=== DATA LISTING ===

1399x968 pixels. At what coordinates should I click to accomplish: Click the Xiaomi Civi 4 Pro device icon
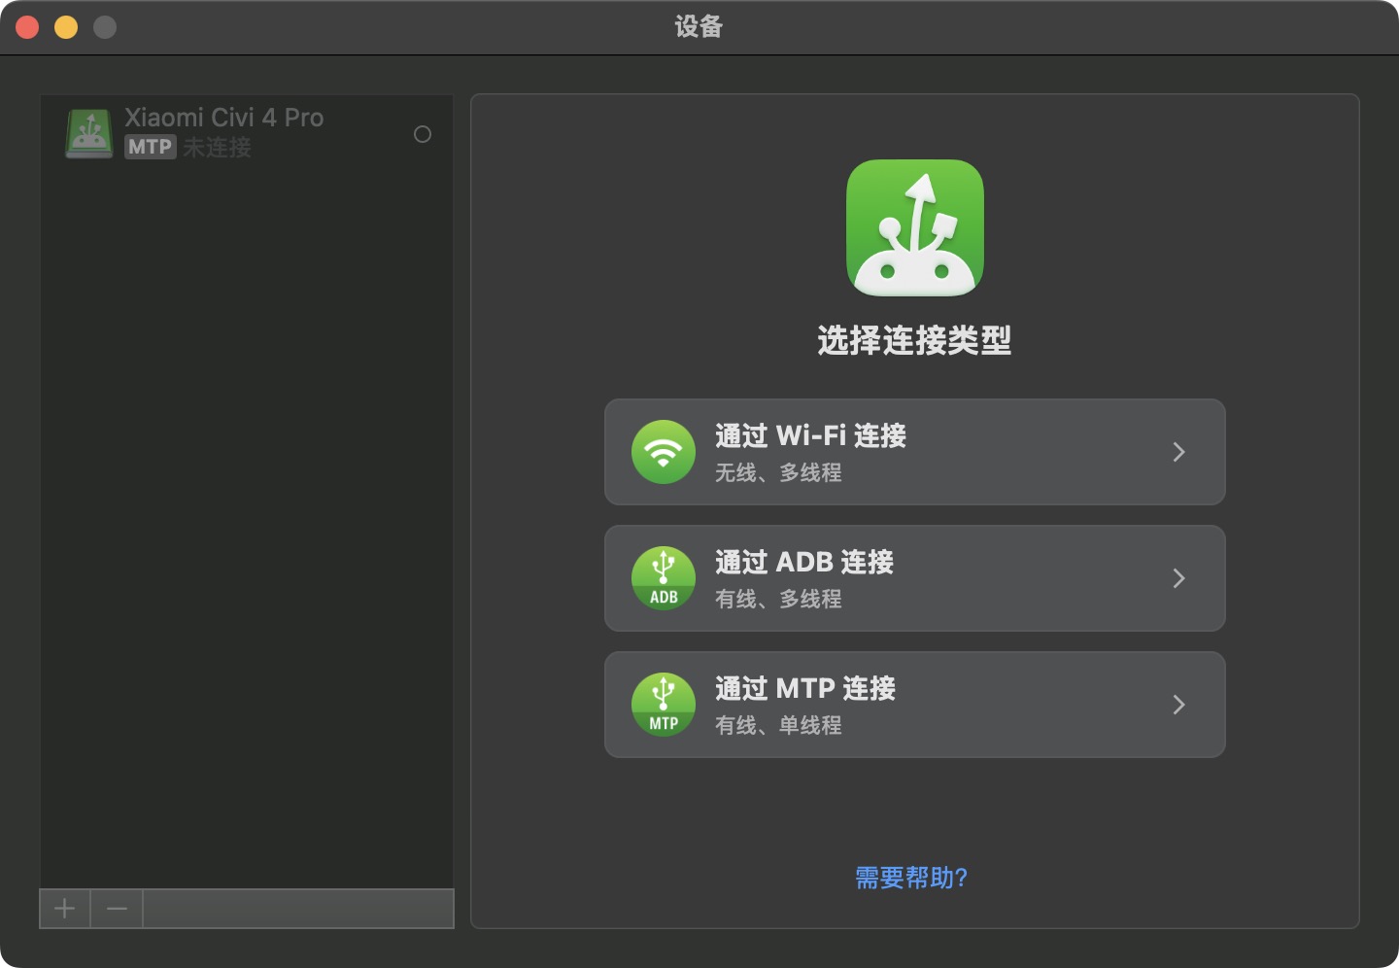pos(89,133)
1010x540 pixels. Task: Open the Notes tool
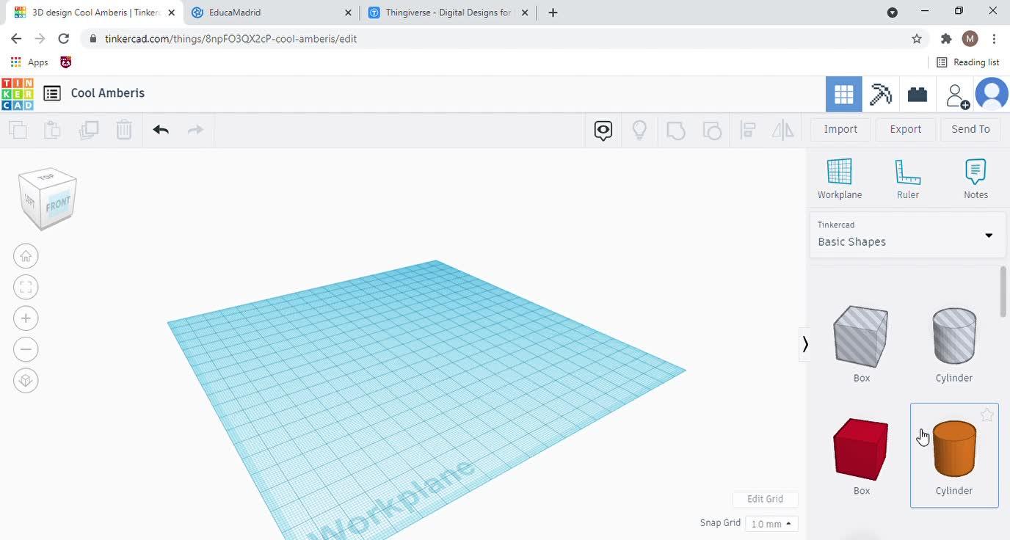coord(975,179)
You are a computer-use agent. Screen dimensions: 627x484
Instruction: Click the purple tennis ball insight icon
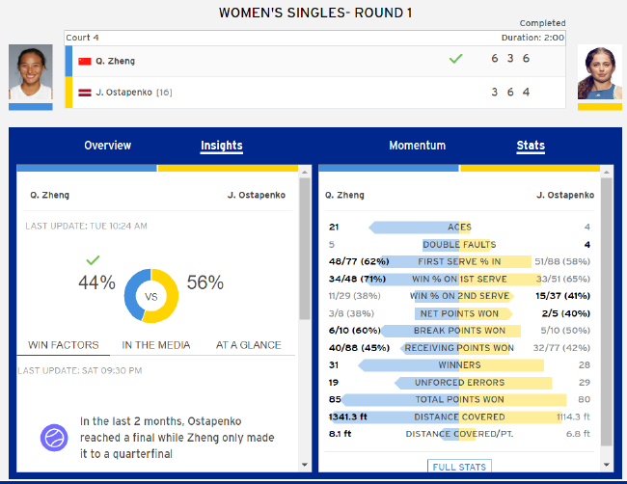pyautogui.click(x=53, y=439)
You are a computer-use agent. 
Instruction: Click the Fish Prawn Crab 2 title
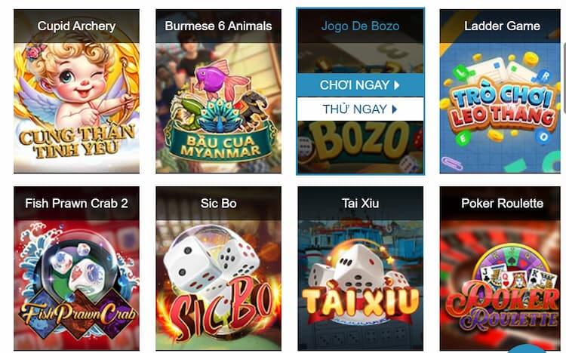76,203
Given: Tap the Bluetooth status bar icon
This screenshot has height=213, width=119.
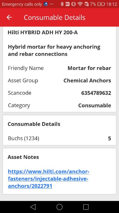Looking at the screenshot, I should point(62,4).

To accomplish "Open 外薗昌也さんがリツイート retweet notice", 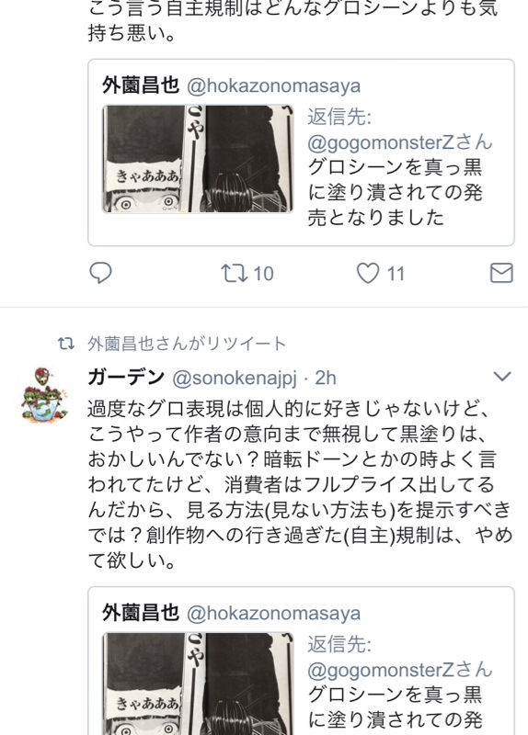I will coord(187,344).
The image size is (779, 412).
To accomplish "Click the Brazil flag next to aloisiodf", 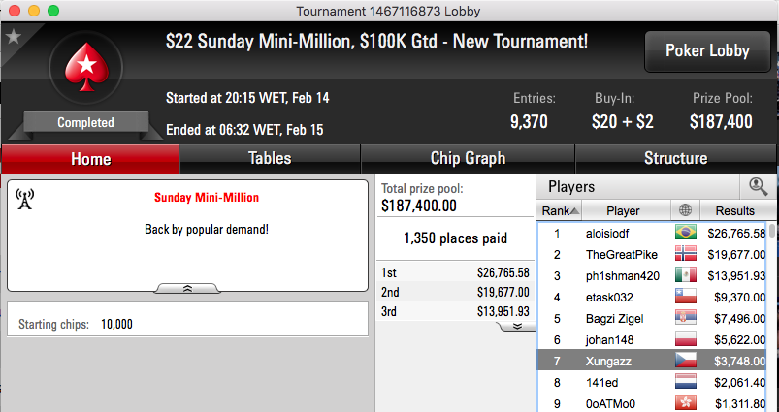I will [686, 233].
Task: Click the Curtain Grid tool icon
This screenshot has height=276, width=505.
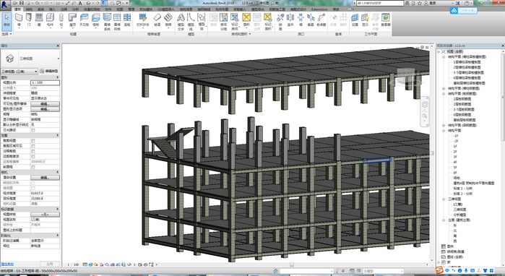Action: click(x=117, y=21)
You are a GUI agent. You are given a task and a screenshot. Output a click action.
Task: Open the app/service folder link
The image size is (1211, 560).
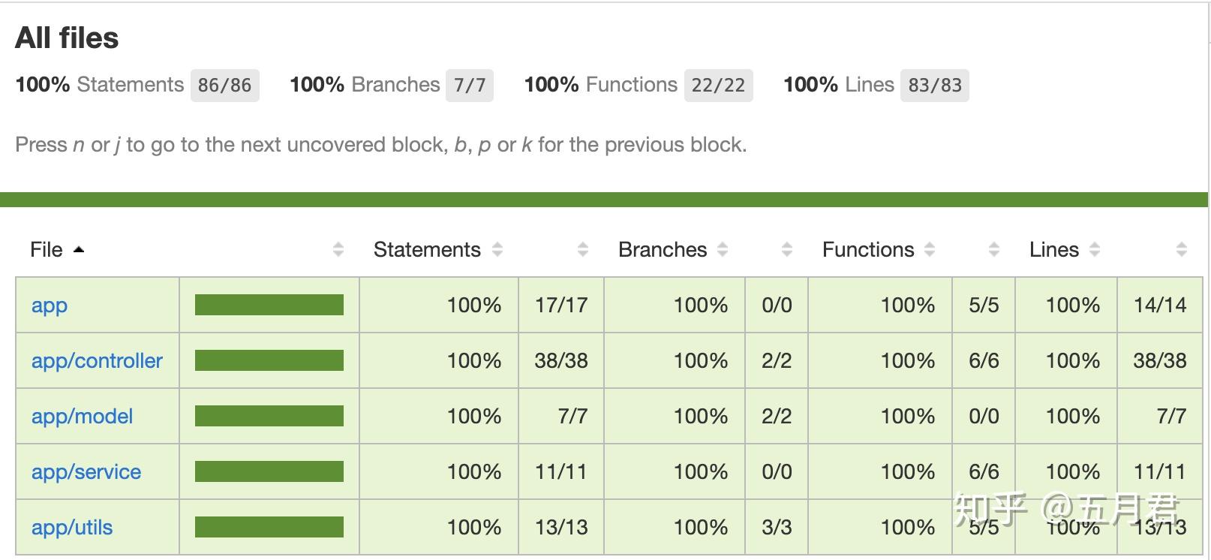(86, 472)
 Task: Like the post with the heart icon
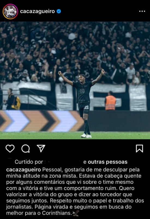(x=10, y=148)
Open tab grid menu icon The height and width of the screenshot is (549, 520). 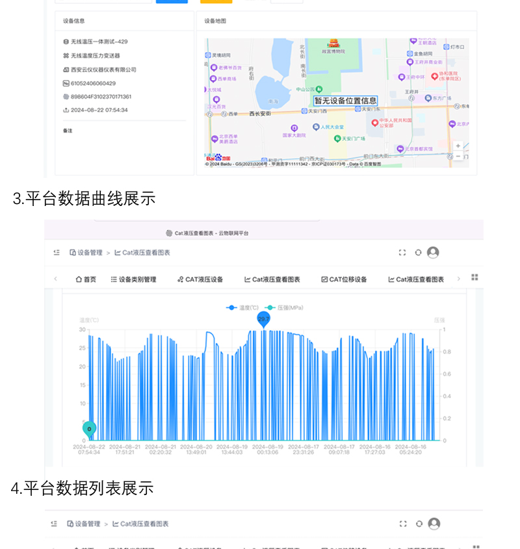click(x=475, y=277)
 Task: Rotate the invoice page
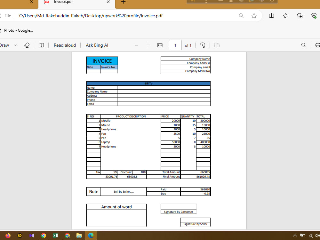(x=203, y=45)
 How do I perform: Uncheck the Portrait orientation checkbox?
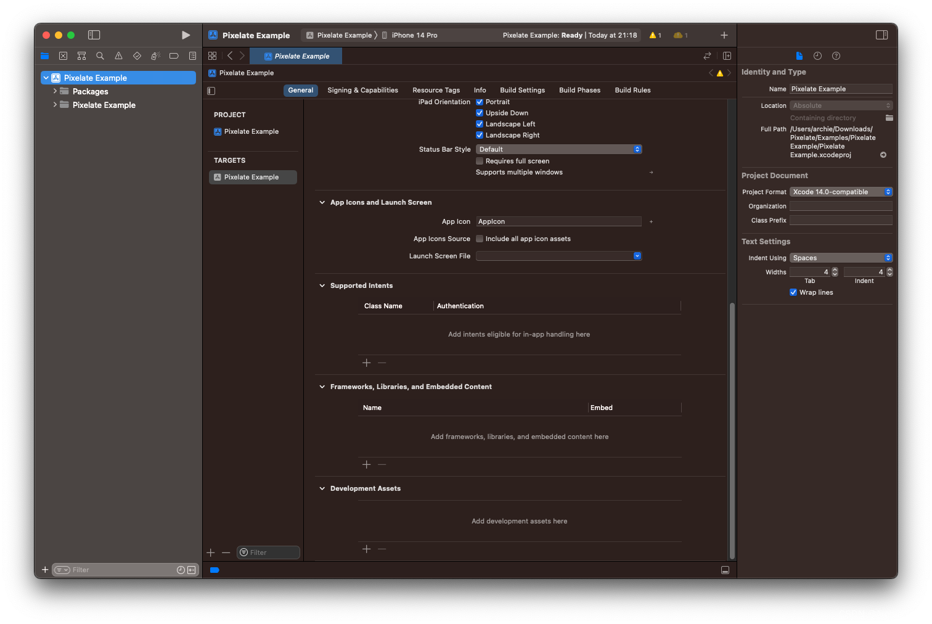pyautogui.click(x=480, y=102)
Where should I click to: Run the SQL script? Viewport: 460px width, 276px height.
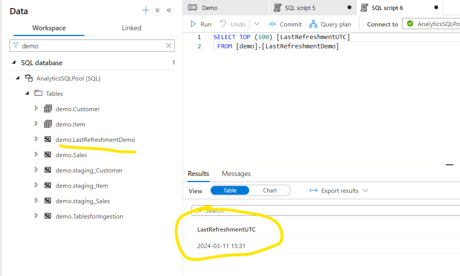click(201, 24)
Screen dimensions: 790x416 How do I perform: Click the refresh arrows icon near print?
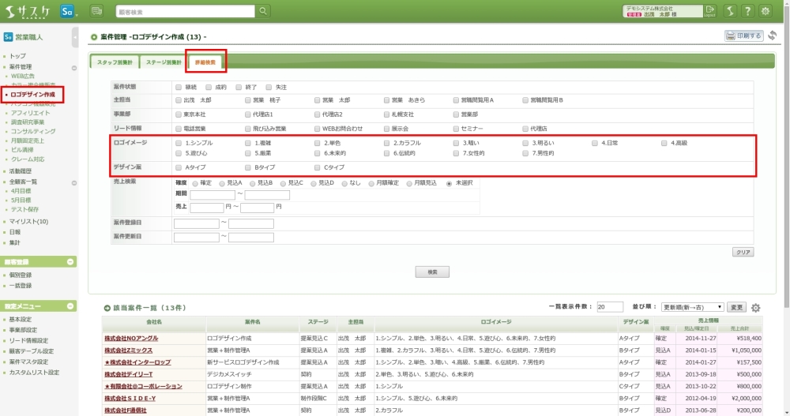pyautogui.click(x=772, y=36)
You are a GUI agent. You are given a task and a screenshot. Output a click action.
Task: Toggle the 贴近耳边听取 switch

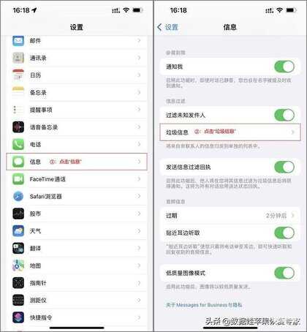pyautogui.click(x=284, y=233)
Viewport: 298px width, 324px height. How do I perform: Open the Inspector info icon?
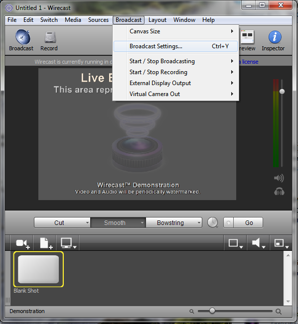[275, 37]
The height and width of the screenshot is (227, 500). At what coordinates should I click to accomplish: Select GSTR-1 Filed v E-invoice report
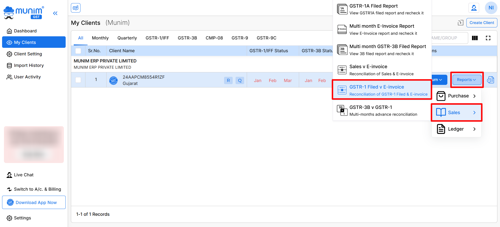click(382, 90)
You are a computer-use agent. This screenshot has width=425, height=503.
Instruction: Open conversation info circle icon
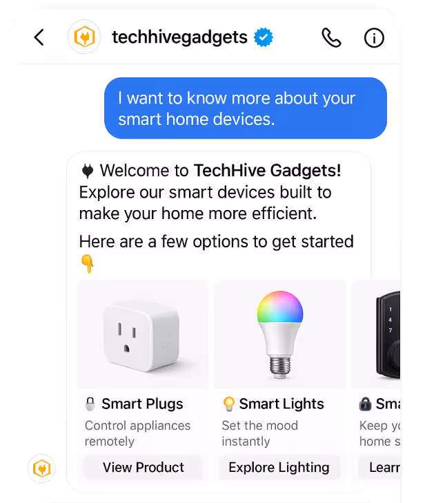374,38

===

■ ASSIGNMENT
In the listing, find the line with "Screen dimensions: 790x416" and retype exactly from there through the last line, both included, leaving the pictures out.

■ WRITTEN RESPONSE
Screen dimensions: 790x416 How do I perform: Click the refresh arrows icon near print?
pyautogui.click(x=772, y=36)
You are a GUI agent. You are given a task and a screenshot. Output a click action.
Task: Toggle the 贴近耳边听取 switch

pyautogui.click(x=284, y=233)
Viewport: 298px width, 324px height. How do I perform: Open the Inspector info icon?
[275, 37]
The height and width of the screenshot is (227, 500). At what coordinates should I click to accomplish: Select GSTR-1 Filed v E-invoice report
click(382, 90)
You are a computer-use agent. This screenshot has width=425, height=503.
Instruction: Open conversation info circle icon
374,38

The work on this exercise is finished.